Firstly, the messagebox returns this:
"Return value = error, lasterr = 0"
Then the IntCmp always goes to the CancelInstall as $R0 always equals 0.

Any ideas where I'm going wrong? The error return implies it either can't load the DLL, or can't find the function in it, but I can't see where I've gone wrong.

Thanks for any help.
Nick.


you don't need ".dll". you don't need v, just () is fine, other than that it looks ok to me. And I'm sure you know, in this example, ?e is pointless since you don't call SetLastError or other windows api's


Re: System::Call not working with custom DLL

Originally posted by njshaw2

[B]Hi,

I've written a function in my own DLL to find out if the user has permission to install the software version (based
Last time i fiddled with System::Call I ended up with:

!define GetPrivateProfileString "kernel32::GetPrivateProfileStringA(t,t,t,t,i,t) i"


and
System::Call "${GetPrivateProfileString}('Version', 'DriverVer', '', .r1, ${NSIS_MAX_STRLEN}, r1) .s"

before it worked.

So in your case:

!define CanUserInstall "installer::CanUserInstall(v) i"

and
System::Call "${CanUserInstall} () .R0"


Maybe omitting the ".dll" already helps....

Good luck

AxelMock, dude, you know nsis already has .ini support?

and a define will not help at all, thats all precompiler magic and does not change the end result


Thanks for the suggestions.
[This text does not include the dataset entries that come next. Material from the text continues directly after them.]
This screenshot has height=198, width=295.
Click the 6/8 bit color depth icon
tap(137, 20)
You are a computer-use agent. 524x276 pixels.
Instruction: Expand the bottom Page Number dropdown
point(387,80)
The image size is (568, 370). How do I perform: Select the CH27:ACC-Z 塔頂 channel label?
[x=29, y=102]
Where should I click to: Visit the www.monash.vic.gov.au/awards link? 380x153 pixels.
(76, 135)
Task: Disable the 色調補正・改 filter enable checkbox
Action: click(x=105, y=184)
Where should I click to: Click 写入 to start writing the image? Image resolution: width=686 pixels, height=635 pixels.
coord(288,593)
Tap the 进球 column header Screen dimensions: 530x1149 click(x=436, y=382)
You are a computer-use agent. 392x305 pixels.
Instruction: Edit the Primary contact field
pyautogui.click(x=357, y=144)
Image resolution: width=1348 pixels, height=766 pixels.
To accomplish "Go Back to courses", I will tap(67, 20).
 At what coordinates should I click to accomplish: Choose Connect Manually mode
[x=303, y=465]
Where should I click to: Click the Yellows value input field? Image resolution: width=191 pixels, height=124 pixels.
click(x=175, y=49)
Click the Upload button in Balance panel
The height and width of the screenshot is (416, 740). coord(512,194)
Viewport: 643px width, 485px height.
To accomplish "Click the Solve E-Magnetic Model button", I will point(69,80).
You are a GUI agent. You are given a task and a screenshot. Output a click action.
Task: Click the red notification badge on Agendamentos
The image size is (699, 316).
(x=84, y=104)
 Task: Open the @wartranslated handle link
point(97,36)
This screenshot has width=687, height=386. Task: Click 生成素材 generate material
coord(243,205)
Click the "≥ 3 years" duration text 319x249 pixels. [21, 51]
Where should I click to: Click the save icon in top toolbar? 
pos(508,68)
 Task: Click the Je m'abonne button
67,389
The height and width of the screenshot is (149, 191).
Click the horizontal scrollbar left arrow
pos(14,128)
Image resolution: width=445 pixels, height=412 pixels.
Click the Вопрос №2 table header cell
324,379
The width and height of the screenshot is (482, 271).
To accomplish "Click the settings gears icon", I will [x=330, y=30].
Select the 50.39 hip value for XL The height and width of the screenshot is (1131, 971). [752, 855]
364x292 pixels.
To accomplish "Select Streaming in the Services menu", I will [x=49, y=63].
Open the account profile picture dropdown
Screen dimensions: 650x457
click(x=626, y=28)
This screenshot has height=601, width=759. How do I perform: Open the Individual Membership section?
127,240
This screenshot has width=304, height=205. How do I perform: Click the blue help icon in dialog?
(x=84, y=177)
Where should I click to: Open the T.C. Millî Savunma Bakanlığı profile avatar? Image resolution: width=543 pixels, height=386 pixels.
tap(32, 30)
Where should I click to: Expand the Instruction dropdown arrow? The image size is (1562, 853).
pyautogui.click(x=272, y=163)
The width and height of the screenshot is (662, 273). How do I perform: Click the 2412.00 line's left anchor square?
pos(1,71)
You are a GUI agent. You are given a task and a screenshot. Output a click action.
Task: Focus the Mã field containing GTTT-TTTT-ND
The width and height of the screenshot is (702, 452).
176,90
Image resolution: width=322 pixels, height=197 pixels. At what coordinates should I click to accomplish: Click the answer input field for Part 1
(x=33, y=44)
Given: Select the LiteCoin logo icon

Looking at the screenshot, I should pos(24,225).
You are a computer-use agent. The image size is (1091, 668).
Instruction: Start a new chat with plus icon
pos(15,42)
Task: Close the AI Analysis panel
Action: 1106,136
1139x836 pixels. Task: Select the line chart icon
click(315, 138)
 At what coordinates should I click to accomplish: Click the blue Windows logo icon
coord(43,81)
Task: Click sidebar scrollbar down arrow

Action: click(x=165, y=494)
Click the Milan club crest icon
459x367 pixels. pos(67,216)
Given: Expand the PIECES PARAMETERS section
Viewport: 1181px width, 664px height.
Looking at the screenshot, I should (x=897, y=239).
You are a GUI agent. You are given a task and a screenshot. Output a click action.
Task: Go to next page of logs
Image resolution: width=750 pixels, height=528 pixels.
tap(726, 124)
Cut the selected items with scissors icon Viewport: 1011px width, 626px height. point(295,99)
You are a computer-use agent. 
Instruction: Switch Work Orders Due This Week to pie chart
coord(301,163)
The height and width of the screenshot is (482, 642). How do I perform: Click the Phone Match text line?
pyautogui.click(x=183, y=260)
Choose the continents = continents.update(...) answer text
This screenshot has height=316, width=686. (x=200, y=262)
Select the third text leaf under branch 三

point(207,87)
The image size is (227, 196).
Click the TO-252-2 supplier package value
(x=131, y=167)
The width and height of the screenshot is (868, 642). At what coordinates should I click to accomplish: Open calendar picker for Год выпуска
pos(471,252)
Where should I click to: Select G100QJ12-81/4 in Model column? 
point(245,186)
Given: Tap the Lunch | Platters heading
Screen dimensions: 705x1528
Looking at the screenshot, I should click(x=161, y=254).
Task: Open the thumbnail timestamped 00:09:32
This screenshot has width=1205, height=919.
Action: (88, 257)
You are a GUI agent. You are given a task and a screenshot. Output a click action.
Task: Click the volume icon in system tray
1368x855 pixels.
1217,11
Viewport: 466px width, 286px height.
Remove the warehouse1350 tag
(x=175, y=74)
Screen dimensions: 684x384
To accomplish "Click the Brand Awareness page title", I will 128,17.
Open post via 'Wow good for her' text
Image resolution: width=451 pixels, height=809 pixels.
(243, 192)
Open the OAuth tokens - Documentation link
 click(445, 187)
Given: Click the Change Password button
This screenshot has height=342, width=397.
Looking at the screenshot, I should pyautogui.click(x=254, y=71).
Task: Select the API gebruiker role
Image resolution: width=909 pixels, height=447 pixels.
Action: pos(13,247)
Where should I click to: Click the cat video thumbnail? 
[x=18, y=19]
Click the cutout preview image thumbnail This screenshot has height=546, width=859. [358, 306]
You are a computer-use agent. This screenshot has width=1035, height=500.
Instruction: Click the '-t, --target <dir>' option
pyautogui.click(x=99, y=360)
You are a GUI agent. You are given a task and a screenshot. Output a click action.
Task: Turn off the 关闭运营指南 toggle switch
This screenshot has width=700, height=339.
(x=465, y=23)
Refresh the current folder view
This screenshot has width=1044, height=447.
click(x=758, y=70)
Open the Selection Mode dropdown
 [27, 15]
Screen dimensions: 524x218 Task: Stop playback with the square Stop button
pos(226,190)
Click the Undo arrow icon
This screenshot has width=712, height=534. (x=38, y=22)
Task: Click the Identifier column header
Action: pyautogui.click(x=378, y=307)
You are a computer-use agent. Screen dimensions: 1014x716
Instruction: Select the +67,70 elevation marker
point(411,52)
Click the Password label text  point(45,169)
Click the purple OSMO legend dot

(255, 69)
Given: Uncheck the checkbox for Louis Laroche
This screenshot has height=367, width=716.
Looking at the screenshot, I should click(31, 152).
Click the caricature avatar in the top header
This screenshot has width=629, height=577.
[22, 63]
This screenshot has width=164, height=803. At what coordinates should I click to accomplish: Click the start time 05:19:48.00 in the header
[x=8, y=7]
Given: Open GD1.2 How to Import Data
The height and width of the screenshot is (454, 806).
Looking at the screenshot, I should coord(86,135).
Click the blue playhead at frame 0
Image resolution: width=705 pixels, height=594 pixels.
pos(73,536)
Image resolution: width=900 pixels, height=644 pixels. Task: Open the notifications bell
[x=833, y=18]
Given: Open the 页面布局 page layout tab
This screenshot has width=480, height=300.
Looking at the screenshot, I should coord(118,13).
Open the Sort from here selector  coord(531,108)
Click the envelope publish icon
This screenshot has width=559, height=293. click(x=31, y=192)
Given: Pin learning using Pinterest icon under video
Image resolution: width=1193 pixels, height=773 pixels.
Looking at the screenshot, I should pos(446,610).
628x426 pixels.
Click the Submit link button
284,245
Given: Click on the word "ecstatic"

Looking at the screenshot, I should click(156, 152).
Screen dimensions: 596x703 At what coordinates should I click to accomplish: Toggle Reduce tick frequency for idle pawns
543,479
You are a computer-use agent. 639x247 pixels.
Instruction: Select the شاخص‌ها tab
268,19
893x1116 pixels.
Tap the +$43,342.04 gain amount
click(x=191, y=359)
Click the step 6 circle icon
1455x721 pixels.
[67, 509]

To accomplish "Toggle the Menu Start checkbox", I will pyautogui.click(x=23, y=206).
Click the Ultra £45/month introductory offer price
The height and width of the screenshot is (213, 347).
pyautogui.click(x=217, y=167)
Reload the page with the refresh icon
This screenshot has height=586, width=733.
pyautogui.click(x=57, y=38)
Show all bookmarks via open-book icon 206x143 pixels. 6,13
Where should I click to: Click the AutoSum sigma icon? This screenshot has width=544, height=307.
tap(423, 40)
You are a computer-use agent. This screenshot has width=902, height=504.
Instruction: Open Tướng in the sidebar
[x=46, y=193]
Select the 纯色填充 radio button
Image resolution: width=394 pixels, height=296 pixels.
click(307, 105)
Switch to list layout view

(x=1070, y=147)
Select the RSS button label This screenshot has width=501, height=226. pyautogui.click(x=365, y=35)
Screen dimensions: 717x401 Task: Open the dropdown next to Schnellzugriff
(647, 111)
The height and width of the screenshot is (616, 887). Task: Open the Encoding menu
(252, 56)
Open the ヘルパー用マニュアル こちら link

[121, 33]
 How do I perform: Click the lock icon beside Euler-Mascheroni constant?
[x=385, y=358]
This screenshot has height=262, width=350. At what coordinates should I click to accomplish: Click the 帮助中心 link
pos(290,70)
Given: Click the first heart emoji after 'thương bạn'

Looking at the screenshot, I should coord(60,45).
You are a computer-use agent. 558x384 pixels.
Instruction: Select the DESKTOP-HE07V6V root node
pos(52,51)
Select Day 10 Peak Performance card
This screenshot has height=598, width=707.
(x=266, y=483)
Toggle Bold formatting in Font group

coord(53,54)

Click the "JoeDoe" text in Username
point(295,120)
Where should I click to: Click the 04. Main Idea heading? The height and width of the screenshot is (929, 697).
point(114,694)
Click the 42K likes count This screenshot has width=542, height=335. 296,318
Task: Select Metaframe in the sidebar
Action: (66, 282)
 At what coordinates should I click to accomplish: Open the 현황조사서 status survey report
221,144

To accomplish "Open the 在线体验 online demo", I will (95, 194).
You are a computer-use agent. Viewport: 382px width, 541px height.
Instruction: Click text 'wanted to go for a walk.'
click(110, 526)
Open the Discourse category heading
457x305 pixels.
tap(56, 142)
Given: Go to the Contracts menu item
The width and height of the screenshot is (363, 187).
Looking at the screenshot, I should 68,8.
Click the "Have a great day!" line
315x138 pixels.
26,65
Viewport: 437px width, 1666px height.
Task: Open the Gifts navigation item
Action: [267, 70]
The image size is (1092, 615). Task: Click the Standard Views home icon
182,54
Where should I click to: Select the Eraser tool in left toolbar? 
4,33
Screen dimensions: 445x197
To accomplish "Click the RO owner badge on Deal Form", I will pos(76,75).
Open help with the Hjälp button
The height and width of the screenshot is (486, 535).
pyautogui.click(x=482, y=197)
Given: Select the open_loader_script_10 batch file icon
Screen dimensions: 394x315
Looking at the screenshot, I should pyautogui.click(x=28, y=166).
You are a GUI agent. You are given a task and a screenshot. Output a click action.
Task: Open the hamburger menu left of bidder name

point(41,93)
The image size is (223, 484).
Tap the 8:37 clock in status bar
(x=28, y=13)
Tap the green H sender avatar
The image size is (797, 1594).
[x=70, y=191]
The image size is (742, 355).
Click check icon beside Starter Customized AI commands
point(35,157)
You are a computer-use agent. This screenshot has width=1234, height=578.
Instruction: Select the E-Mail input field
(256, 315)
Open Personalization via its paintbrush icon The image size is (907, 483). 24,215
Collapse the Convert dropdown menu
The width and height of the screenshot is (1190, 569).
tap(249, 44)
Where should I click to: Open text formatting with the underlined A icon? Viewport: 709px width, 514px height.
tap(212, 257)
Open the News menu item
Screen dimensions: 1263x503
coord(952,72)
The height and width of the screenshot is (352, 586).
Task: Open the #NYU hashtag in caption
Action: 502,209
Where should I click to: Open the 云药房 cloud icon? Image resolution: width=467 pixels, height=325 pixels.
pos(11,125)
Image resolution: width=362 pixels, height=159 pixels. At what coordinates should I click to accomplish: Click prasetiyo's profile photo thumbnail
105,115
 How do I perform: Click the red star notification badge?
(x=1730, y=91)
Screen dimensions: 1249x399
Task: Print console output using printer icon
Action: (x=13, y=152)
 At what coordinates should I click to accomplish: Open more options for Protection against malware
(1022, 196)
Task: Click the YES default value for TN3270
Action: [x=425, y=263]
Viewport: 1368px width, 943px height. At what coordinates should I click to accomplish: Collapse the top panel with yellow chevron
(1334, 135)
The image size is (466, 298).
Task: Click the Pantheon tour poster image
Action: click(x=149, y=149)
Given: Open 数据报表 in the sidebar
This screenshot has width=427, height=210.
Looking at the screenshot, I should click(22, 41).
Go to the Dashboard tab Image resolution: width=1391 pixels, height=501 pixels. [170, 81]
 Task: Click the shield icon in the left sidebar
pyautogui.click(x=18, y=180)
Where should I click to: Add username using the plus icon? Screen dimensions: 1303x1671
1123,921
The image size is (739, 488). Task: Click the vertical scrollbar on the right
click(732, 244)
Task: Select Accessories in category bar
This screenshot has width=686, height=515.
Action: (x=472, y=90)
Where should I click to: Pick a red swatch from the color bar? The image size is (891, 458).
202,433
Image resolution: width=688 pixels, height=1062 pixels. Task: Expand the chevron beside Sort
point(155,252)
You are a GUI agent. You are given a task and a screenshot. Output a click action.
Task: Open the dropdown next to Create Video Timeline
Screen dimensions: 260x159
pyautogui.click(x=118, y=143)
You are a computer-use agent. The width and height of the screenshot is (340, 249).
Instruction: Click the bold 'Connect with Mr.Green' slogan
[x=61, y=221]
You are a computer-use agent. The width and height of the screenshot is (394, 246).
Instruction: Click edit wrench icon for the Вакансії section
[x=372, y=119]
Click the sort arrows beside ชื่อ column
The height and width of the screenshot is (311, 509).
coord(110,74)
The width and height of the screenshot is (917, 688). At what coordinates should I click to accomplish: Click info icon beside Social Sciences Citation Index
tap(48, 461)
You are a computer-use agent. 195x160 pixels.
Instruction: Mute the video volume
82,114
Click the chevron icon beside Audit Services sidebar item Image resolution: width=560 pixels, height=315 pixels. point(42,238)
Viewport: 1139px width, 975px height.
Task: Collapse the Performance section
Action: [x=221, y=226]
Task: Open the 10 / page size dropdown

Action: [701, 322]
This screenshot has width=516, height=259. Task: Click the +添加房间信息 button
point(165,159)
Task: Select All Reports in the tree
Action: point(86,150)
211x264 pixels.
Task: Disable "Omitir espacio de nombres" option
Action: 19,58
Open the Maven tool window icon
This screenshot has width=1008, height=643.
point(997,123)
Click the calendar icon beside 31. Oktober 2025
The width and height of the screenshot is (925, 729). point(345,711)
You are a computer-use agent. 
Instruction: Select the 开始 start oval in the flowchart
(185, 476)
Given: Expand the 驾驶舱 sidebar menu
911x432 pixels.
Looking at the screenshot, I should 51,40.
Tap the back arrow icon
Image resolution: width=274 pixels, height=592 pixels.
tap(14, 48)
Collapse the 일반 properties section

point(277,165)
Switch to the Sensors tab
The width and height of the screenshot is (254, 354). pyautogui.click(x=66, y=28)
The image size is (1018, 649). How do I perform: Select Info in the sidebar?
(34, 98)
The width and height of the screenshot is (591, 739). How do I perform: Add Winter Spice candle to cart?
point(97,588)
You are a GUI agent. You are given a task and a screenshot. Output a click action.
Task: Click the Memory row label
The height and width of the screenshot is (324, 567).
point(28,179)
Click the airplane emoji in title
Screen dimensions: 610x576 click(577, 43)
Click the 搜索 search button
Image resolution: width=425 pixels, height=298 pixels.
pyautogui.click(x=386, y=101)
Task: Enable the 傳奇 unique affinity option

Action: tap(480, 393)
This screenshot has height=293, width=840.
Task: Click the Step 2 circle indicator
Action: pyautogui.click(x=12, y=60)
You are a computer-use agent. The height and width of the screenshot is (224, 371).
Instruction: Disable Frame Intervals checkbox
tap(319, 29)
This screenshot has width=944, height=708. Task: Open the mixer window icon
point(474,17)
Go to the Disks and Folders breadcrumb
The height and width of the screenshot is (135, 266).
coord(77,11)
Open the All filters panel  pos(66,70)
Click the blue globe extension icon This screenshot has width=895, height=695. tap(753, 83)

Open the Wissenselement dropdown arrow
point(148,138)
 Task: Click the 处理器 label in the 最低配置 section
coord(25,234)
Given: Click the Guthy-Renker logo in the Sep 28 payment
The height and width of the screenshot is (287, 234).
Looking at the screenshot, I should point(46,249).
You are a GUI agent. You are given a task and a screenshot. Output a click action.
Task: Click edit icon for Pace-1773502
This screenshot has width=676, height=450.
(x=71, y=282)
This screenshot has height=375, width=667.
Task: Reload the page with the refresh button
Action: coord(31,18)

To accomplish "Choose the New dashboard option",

I've already tried without the ".dll", without the (v) and without the ?e - all give the same result.

I'm at the stage where I can't see the DLL is actually loaded - I've put OutputDebugStrings in the DLL's DllMain() which are never being called, so either NSIS is failing to load the DLL, or the DLL is not loading properly. Does the DLL need any specific calling convention or build property? I'm using WINAPI for the functions, and the project is built with Multi-threaded DLL support. It's also being built in VS2008, can't see why that could be an issue, but just in case.

It looks, from the replies, like I'm doing all the right stuff in NSIS (I can do calls to Win32 APIs fine, so I know the system.dll is working and my syntax is pretty much ok) - back to the old VS2008 debugging, it looks like.


Process Monitor from sysinternals should be able to help out. You can see both the filesystem operations to make sure it finds the file, and possible errors when the loader tries to map the dll


Originally posted by Anders
AxelMock, dude, you know nsis already has .ini support?
Yes, I know ConfigRead but it does NOT work on a Unicode inf-file.
GetPrivateProfileString works. And I can set the section in which to look for the value.

And converting the inf-file to ANSI did not work on the japanese/chinese Windows machine.

And last week I didn't have the Unicode to UTF-8 conversion...

I've found the problem I was having. Subtle. You need to include the path of your dll in the System::Call() information if your dll is not in the system path. The documentation doesn't specify this; it implies it will load it from the last configured "SetOutPath". Obviously not.

So I used:

SetOutPath "$TEMP"
File "Data\MyFile.dll"
System:Call "$TEMP\MyFile.dll:MyFunc() i.r0"

and from then on it was happy. :)


I think if you extract your dll to the same folder as the System.dll then it will work (i.e. $PLUGINSDIR).